RECORD EXTRACTS section start
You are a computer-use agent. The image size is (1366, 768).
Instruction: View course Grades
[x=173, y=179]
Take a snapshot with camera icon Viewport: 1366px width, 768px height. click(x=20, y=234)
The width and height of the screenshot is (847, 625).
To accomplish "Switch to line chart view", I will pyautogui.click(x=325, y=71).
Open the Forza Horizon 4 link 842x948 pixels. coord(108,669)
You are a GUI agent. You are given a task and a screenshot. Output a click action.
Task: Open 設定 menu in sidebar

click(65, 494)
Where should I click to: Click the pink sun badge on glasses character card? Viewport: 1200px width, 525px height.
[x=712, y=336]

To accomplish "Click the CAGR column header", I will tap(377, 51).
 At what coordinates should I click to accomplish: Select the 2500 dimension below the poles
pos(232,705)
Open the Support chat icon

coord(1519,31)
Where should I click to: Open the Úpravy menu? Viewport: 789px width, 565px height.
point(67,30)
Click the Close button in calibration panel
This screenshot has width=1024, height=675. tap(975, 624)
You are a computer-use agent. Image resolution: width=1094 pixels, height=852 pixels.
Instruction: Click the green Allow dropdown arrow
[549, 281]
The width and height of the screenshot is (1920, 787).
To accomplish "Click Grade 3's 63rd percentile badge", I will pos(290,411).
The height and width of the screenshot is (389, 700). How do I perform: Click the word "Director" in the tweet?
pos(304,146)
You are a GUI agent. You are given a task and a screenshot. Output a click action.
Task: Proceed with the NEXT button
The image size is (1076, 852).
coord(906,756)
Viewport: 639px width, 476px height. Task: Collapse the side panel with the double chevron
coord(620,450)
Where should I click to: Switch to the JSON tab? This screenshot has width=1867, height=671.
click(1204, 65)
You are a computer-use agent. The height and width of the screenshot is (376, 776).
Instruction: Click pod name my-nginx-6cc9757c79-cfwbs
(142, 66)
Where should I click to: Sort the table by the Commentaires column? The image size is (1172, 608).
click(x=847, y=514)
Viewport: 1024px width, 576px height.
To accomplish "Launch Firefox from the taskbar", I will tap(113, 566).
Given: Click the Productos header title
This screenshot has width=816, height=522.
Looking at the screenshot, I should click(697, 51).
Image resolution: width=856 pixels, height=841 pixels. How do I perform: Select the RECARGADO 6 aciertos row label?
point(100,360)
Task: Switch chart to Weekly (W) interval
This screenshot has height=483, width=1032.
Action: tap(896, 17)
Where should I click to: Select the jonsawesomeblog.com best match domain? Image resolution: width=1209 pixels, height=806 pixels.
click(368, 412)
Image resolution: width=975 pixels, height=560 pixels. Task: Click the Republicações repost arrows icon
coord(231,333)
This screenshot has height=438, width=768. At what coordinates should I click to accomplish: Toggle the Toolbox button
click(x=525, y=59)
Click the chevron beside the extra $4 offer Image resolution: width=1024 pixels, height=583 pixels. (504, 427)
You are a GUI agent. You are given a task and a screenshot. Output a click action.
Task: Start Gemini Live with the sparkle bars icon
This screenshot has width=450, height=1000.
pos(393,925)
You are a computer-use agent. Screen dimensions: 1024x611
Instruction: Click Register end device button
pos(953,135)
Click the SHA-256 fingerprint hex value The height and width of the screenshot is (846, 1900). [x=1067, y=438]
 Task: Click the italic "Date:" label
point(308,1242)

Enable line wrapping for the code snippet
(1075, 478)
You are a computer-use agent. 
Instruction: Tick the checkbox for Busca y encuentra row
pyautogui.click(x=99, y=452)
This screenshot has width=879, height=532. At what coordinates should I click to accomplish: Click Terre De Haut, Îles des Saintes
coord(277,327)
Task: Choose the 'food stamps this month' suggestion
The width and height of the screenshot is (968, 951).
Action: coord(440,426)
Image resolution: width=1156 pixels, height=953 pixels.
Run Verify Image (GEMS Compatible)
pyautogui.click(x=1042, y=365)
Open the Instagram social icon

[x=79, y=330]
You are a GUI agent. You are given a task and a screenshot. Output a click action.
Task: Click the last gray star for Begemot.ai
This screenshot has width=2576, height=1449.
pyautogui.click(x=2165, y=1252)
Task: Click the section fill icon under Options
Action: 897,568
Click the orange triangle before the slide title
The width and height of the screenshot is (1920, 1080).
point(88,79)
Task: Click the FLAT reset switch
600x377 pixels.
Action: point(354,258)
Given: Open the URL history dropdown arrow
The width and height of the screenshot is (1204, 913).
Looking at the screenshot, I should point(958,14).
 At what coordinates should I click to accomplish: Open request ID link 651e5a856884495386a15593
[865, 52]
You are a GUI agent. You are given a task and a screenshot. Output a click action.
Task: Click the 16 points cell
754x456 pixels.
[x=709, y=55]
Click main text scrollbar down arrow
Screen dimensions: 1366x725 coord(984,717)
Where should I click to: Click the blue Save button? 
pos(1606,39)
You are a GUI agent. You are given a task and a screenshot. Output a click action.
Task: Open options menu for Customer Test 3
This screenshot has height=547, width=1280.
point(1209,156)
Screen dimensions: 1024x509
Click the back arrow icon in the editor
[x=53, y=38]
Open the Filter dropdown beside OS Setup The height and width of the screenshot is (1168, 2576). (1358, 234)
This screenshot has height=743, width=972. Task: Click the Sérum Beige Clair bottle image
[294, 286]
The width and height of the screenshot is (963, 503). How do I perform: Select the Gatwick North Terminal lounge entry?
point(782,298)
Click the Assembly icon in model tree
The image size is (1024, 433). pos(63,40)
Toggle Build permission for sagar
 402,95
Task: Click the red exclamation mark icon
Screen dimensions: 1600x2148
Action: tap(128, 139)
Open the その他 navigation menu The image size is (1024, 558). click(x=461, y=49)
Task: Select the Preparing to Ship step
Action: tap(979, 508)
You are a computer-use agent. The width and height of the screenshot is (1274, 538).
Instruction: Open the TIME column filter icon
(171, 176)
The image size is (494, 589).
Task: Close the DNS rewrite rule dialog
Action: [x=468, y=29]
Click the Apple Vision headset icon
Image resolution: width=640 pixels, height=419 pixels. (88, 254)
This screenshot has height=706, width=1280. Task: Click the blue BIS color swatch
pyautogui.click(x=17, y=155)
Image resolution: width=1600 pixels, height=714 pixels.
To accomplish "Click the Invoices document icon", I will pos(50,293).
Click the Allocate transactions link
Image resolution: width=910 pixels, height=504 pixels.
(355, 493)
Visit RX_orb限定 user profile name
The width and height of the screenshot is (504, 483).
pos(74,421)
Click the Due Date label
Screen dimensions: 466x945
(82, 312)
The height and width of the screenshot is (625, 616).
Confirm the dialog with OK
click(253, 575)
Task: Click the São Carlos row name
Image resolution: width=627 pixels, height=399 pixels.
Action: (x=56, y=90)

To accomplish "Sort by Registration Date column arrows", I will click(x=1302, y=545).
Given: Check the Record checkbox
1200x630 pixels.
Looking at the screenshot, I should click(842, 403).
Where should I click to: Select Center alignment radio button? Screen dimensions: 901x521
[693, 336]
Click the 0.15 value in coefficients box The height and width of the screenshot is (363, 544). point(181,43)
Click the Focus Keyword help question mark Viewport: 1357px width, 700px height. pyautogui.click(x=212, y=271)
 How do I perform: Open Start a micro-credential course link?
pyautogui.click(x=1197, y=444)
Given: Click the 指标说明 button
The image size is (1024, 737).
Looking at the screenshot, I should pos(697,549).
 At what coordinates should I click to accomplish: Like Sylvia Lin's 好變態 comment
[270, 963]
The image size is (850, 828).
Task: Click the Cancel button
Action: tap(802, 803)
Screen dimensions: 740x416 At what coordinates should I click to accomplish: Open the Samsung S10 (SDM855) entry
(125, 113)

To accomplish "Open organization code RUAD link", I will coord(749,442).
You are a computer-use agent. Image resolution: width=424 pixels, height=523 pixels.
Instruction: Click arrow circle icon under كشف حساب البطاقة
RECORD EXTRACTS section end
| WHAT YOU NEED TO DO |
There is a run of lines above from the one with "Open the Support chat icon" to the one with "Click the chevron"; print exactly that run, both ends included, and nothing else.

| SOLUTION TO THE EXERCISE |
Open the Support chat icon

coord(1519,31)
Where should I click to: Open the Úpravy menu? Viewport: 789px width, 565px height.
point(67,30)
Click the Close button in calibration panel
This screenshot has width=1024, height=675. tap(975, 624)
You are a computer-use agent. Image resolution: width=1094 pixels, height=852 pixels.
Instruction: Click the green Allow dropdown arrow
[549, 281]
The width and height of the screenshot is (1920, 787).
To accomplish "Click Grade 3's 63rd percentile badge", I will pos(290,411).
The height and width of the screenshot is (389, 700). How do I perform: Click the word "Director" in the tweet?
pos(304,146)
You are a GUI agent. You are given a task and a screenshot. Output a click action.
Task: Proceed with the NEXT button
The image size is (1076, 852).
coord(906,756)
Viewport: 639px width, 476px height. Task: Collapse the side panel with the double chevron
coord(620,450)
Where should I click to: Switch to the JSON tab? This screenshot has width=1867, height=671.
click(1204, 65)
You are a computer-use agent. The height and width of the screenshot is (376, 776).
Instruction: Click pod name my-nginx-6cc9757c79-cfwbs
(142, 66)
Where should I click to: Sort the table by the Commentaires column? The image size is (1172, 608).
click(x=847, y=514)
Viewport: 1024px width, 576px height.
To accomplish "Launch Firefox from the taskbar", I will tap(113, 566).
Given: Click the Productos header title
This screenshot has width=816, height=522.
Looking at the screenshot, I should click(697, 51).
Image resolution: width=856 pixels, height=841 pixels. How do I perform: Select the RECARGADO 6 aciertos row label?
point(100,360)
Task: Switch chart to Weekly (W) interval
This screenshot has height=483, width=1032.
Action: tap(896, 17)
Where should I click to: Select the jonsawesomeblog.com best match domain? Image resolution: width=1209 pixels, height=806 pixels.
click(368, 412)
Image resolution: width=975 pixels, height=560 pixels. Task: Click the Republicações repost arrows icon
coord(231,333)
This screenshot has height=438, width=768. At what coordinates should I click to accomplish: Toggle the Toolbox button
click(x=525, y=59)
Click the chevron beside the extra $4 offer Image resolution: width=1024 pixels, height=583 pixels. (504, 427)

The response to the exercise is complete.